27 April 2006

Duck duck... goose!

If you've spent any time with me, you may know that I'm totally obsessed with food, drink and the preparation thereof. I begin planning dinner shortly after lunchtime. I'm eventually going to adjust my sidebar over there to reflect my tastes in foodie sites on the interweb.

Meanwhile, this: While I was over at Apartment Therapy's Kitchen (it's a pretty new site... I love it), I spotted this article from NYT:

Chicago Prohibits Foie Gras

The City Council voted Wednesday to make Chicago the first city in the country to outlaw the sale of foie gras, the fatty livers of geese and ducks that many consider a delicacy but animal rights advocates describe as a product of inhumane treatment.

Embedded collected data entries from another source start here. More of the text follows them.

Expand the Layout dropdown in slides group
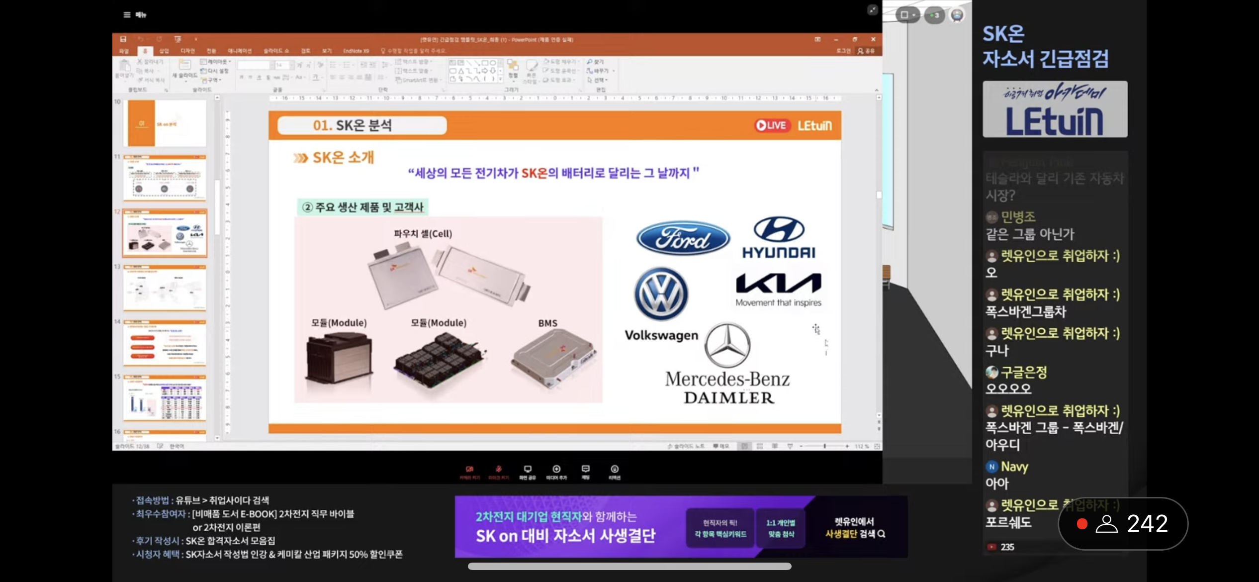1259x582 pixels. click(216, 62)
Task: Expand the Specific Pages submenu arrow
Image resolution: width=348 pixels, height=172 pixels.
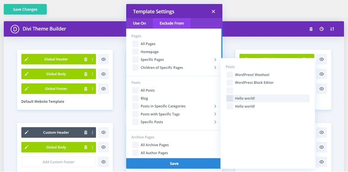Action: tap(215, 60)
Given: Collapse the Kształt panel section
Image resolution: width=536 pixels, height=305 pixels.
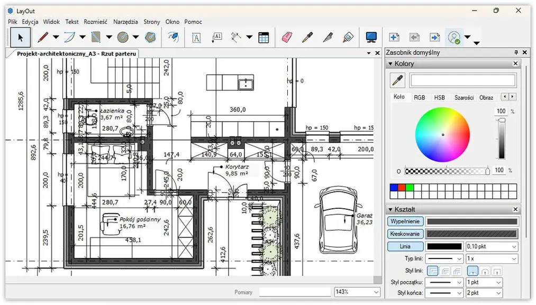Looking at the screenshot, I should click(x=390, y=209).
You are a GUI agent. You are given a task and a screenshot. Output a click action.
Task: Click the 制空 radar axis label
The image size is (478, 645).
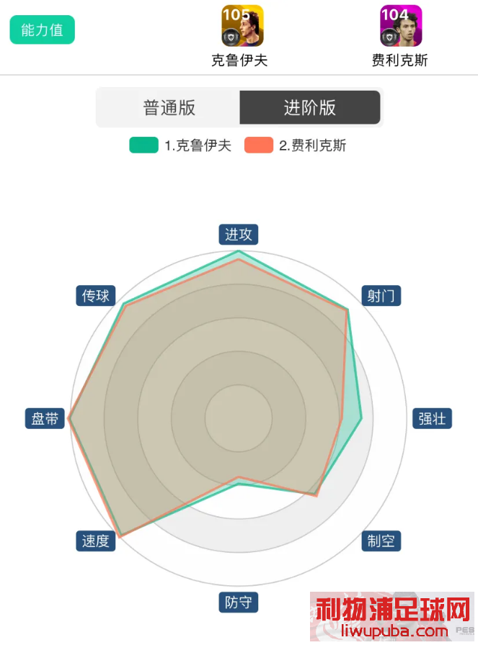(381, 541)
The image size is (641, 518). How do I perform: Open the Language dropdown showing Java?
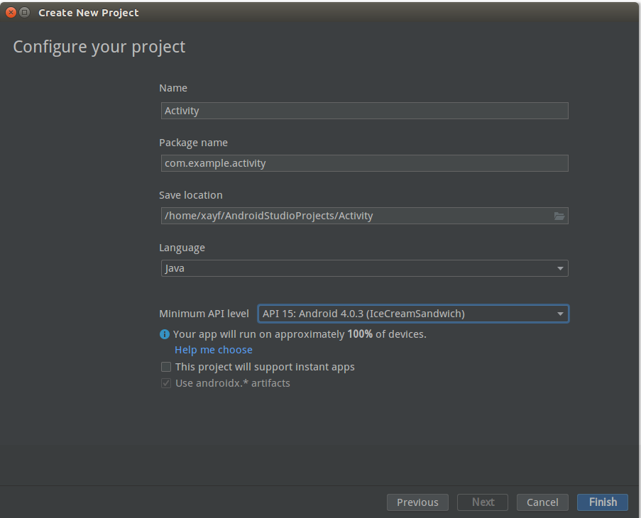tap(364, 268)
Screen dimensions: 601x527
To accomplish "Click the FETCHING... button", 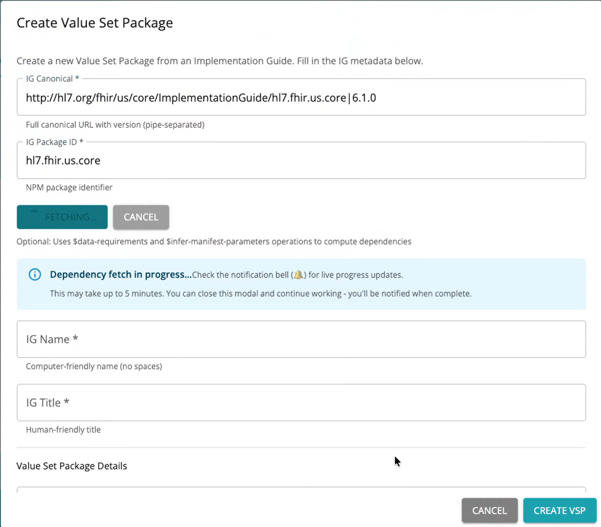I will tap(62, 217).
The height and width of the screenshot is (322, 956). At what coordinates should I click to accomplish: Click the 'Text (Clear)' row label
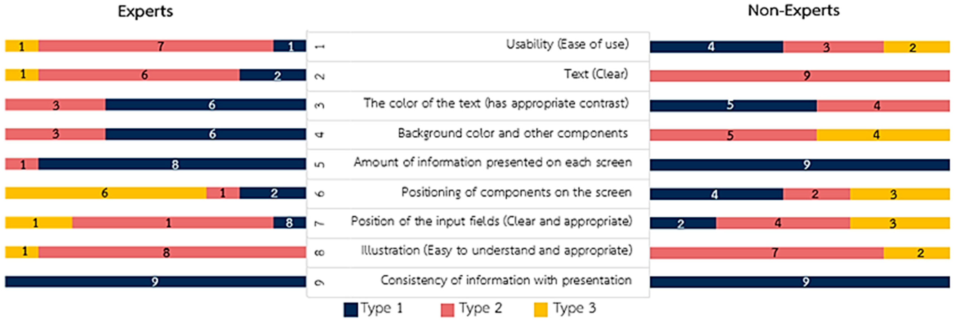(x=596, y=74)
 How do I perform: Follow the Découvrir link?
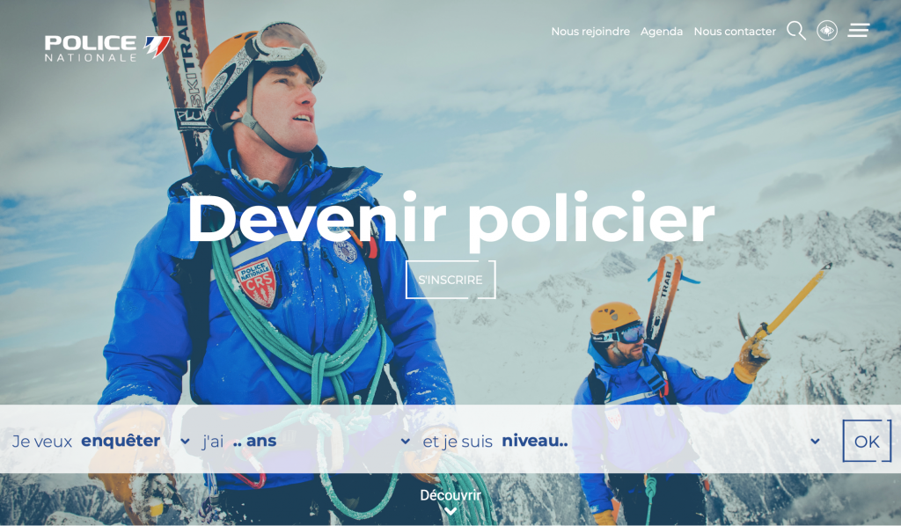[x=451, y=495]
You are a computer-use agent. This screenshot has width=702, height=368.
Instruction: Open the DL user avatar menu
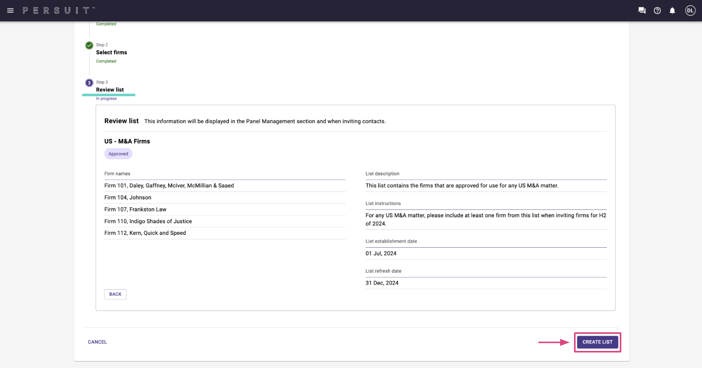pos(690,10)
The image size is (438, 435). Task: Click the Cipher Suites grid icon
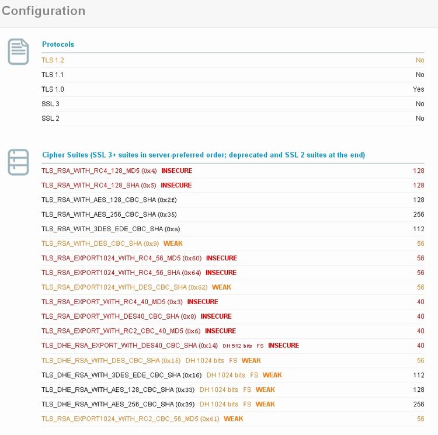(x=18, y=162)
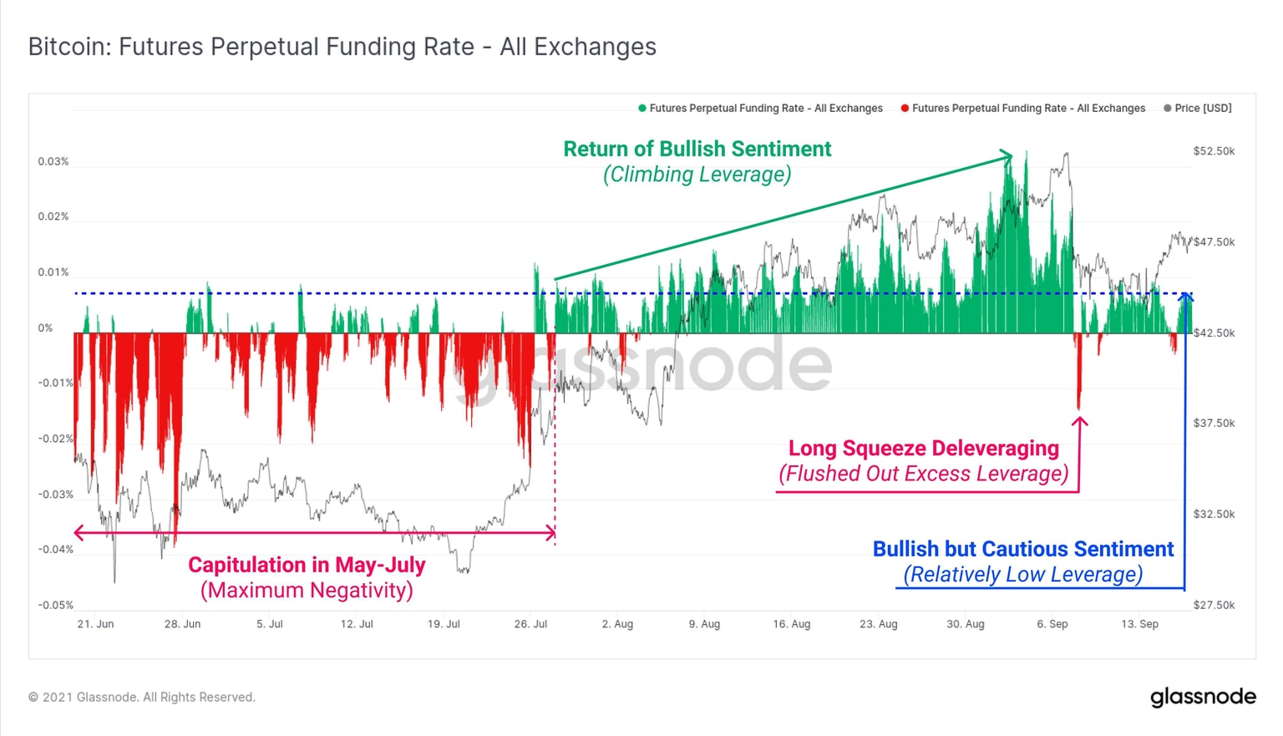
Task: Click the red legend dot for funding rate
Action: point(905,108)
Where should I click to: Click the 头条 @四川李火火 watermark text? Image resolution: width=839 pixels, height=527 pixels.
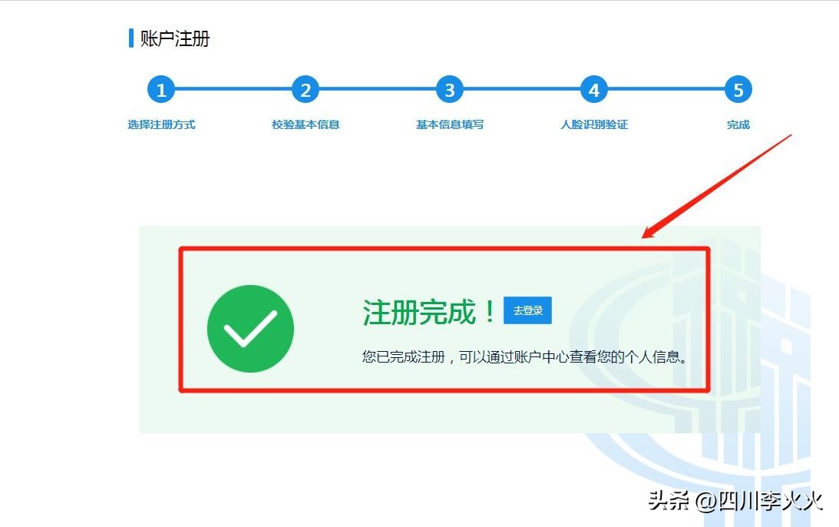pyautogui.click(x=735, y=502)
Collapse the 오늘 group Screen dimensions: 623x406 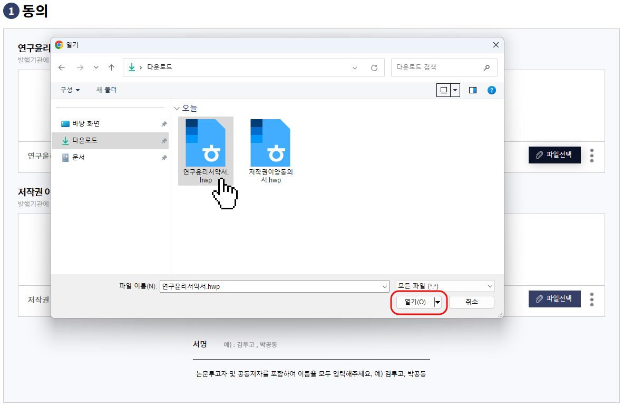click(x=177, y=108)

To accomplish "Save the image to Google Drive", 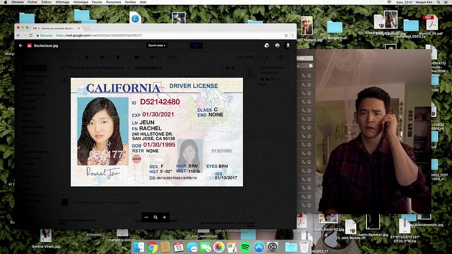I will click(267, 46).
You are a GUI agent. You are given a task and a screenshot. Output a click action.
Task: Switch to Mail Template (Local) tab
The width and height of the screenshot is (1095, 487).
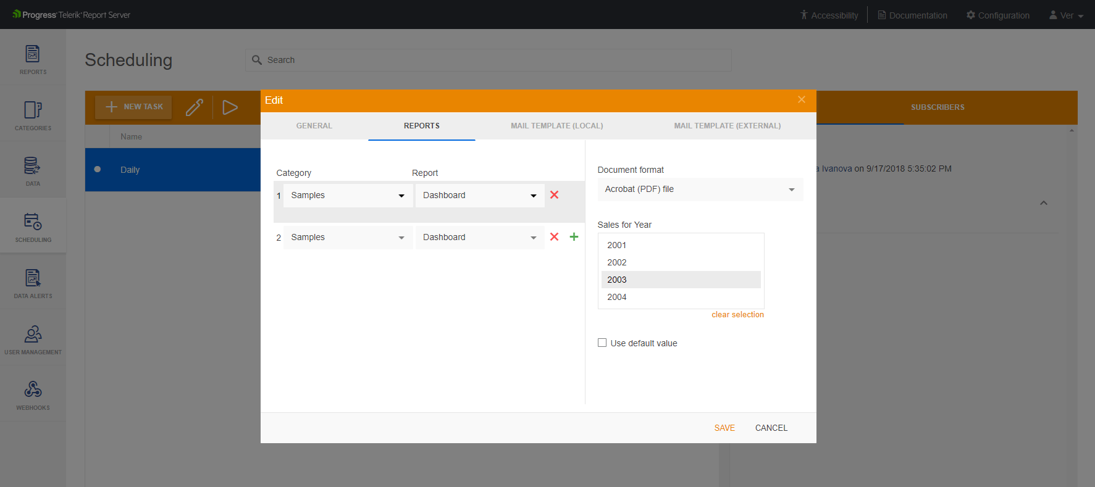click(x=557, y=126)
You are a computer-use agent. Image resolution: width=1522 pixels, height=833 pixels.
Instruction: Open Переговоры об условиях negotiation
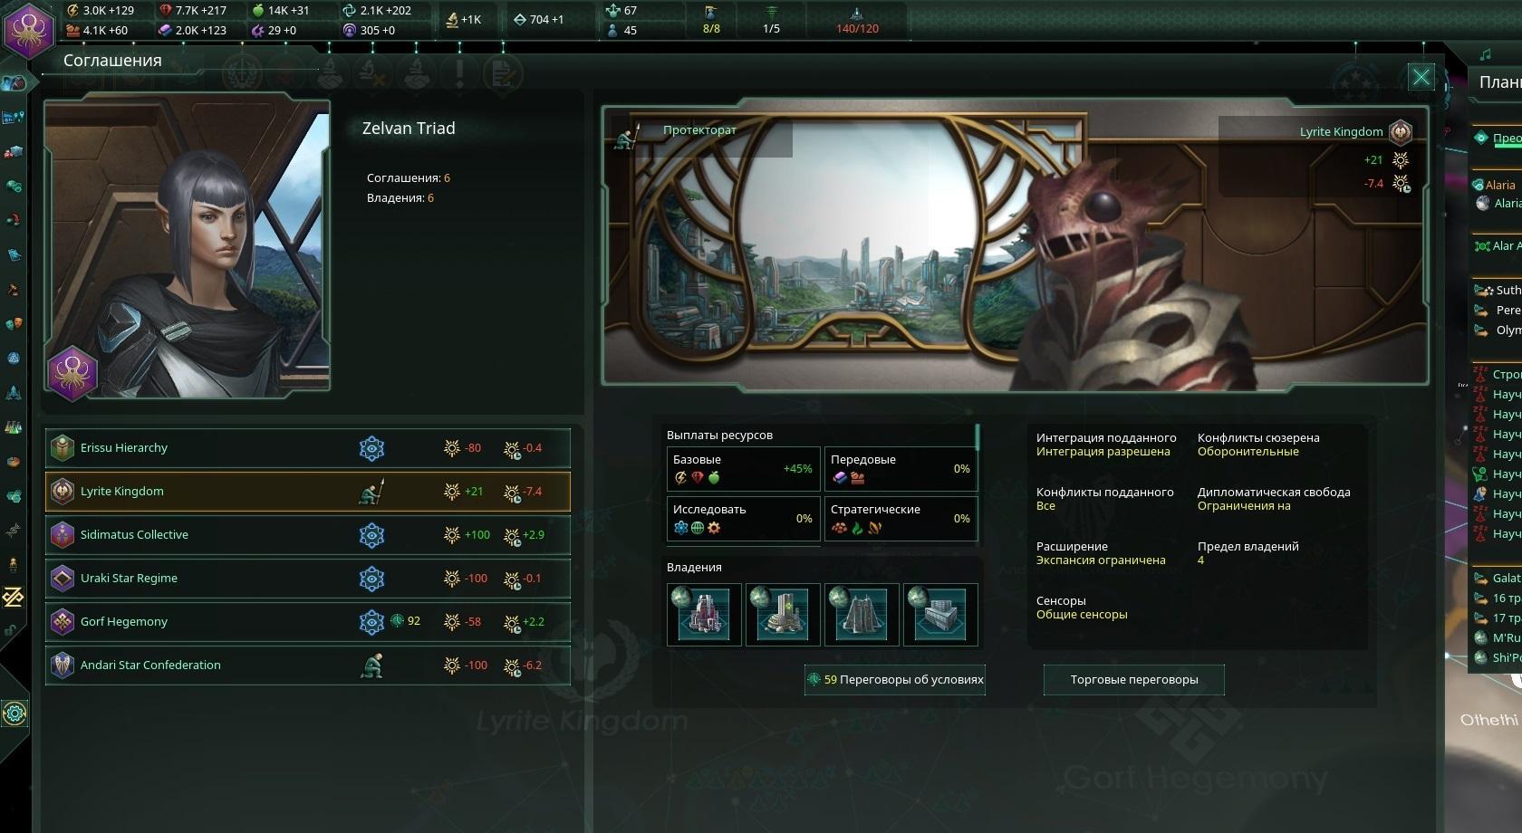click(895, 679)
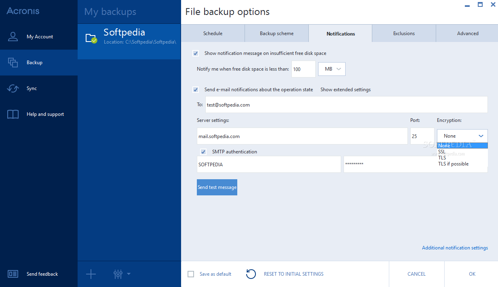Select TLS if possible encryption option
The height and width of the screenshot is (287, 498).
pyautogui.click(x=453, y=164)
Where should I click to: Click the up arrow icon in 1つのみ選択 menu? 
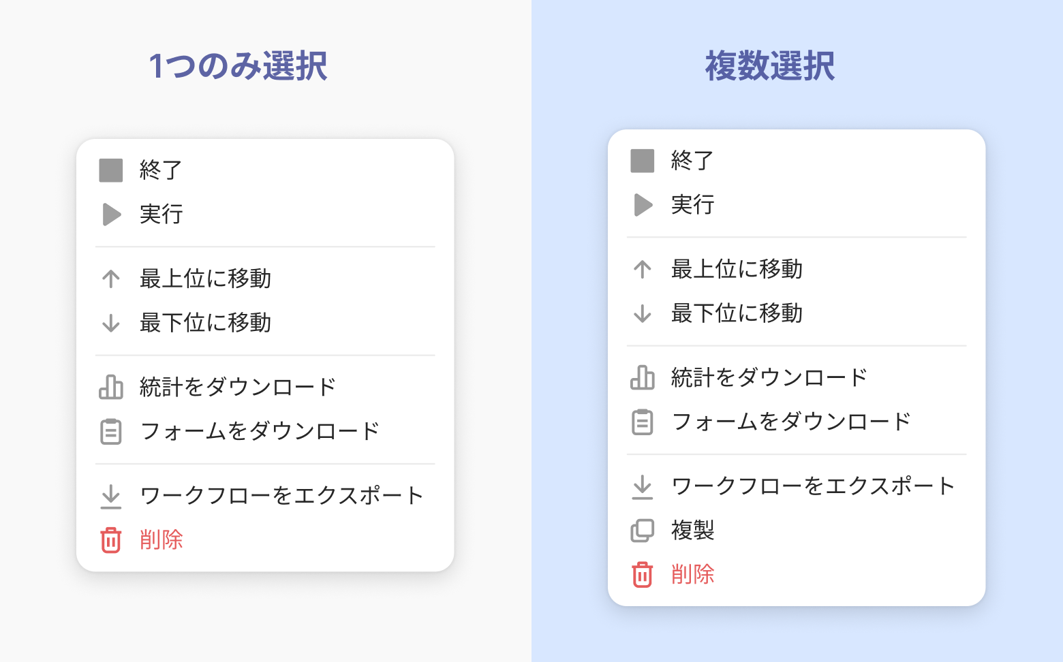[x=111, y=279]
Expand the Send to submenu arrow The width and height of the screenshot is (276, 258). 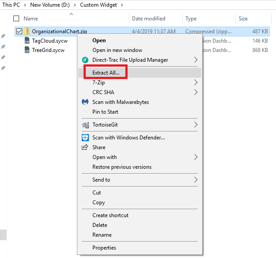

The ban, adopted on a vote of 48 to 1, makes "food dispensing establishments" — restaurants and retail stores — subject to a fine of $500 for selling foie gras. The ordinance, which takes effect in 90 days, will be enforced by means of citizen complaints, said Joe Moore, the alderman who sponsored it.

If you're following the foie gras issue, you know that California has already enacted a ban on its production, which calls for the several-times-daily forcefeeding of ducks and geese to make their livers fatty. Not a nice life for a duck or a goose, to be sure. And I don't advocate forcefeeding. However, targeting foie gras is, in my opinion, pretty lame (and you'll see in the article, even Chicago's mayor is less than thrilled by this taking the spotlight off of, oh, urban violence and poverty).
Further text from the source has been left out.